# AVAILABLE DATA
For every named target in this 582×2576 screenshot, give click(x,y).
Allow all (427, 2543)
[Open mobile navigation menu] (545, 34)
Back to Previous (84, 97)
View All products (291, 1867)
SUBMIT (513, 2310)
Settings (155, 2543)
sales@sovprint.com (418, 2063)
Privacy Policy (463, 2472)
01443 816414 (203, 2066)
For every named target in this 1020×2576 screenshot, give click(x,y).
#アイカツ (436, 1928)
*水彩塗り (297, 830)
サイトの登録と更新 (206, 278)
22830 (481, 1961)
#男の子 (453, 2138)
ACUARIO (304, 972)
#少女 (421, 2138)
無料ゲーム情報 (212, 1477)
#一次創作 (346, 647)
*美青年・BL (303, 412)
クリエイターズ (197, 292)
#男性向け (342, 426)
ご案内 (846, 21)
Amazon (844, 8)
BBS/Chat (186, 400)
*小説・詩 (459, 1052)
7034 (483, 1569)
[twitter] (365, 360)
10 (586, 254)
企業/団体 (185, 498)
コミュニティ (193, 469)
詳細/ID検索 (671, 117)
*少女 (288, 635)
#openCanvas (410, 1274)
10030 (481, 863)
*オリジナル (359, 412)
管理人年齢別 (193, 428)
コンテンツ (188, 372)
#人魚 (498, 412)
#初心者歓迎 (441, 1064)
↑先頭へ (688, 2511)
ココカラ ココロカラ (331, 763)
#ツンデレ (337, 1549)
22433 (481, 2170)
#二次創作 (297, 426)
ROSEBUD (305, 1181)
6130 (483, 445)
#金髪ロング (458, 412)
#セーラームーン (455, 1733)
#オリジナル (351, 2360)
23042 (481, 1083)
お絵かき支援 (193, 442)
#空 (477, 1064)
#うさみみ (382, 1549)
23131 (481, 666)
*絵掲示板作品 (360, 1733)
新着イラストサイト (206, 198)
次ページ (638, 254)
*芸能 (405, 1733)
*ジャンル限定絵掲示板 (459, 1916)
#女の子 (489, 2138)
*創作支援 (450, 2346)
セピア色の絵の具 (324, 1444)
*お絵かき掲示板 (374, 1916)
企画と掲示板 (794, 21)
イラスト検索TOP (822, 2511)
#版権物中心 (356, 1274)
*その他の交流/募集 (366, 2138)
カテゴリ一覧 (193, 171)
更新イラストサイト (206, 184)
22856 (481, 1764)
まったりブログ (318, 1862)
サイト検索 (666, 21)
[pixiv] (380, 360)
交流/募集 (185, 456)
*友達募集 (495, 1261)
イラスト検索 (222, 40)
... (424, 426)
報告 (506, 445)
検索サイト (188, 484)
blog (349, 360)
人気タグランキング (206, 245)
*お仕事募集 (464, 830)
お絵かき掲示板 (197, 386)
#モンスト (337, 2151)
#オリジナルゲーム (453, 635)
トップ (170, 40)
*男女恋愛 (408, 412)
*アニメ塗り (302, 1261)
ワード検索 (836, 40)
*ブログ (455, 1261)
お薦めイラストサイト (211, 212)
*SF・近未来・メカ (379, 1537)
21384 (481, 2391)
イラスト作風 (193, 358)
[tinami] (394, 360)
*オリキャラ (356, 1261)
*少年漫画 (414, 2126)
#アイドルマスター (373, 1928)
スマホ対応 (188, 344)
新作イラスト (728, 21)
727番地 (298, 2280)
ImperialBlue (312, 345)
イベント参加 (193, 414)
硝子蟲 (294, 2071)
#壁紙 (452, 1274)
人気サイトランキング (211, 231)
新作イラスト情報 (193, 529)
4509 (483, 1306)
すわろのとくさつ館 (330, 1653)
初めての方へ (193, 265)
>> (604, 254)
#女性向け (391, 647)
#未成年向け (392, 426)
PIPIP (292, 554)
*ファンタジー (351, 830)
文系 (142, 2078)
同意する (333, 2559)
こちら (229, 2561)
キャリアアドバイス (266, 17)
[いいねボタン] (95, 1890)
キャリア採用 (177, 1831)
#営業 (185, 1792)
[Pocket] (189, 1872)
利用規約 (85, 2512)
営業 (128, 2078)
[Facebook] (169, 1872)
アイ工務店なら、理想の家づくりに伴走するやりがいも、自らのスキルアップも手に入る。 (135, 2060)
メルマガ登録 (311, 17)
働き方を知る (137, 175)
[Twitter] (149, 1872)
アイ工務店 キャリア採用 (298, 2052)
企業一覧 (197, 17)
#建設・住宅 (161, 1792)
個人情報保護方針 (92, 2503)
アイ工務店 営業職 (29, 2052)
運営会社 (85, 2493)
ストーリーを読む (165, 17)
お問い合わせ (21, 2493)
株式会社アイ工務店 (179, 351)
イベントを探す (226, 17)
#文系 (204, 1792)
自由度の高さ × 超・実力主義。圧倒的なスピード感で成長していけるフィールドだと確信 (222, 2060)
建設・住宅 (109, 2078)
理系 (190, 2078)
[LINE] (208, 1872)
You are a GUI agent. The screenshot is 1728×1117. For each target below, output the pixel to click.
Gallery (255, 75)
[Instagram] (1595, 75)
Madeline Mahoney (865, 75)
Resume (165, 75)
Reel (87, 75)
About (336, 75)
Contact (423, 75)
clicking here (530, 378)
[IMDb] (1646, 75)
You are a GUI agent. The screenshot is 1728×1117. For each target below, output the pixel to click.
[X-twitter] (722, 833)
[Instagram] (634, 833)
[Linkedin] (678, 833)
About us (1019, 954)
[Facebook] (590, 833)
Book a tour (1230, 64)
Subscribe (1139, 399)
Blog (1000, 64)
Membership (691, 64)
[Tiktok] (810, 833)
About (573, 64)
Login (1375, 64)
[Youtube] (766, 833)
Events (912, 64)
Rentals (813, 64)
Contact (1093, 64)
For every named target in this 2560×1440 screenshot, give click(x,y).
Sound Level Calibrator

# BRIEF
Nothing before the line containing "#文系 (204, 1792)" should be repeated; repeat that line and all later lines through the end of the data above, exactly.

# SOLVED PROBLEM
#文系 (204, 1792)
自由度の高さ × 超・実力主義。圧倒的なスピード感で成長していけるフィールドだと確信 (222, 2060)
建設・住宅 (109, 2078)
理系 (190, 2078)
[LINE] (208, 1872)
You are a GUI agent. The screenshot is 1728×1117. For each target below, output the pixel to click.
Gallery (255, 75)
[Instagram] (1595, 75)
Madeline Mahoney (865, 75)
Resume (165, 75)
Reel (87, 75)
About (336, 75)
Contact (423, 75)
clicking here (530, 378)
[IMDb] (1646, 75)
You are a GUI agent. The screenshot is 1728×1117. For each target below, output the pixel to click.
[X-twitter] (722, 833)
[Instagram] (634, 833)
[Linkedin] (678, 833)
About us (1019, 954)
[Facebook] (590, 833)
Book a tour (1230, 64)
Subscribe (1139, 399)
Blog (1000, 64)
Membership (691, 64)
[Tiktok] (810, 833)
About (573, 64)
Login (1375, 64)
[Youtube] (766, 833)
Events (912, 64)
Rentals (813, 64)
Contact (1093, 64)
For every named target in this 2560×1440 screenshot, give click(x,y).
Sound Level Calibrator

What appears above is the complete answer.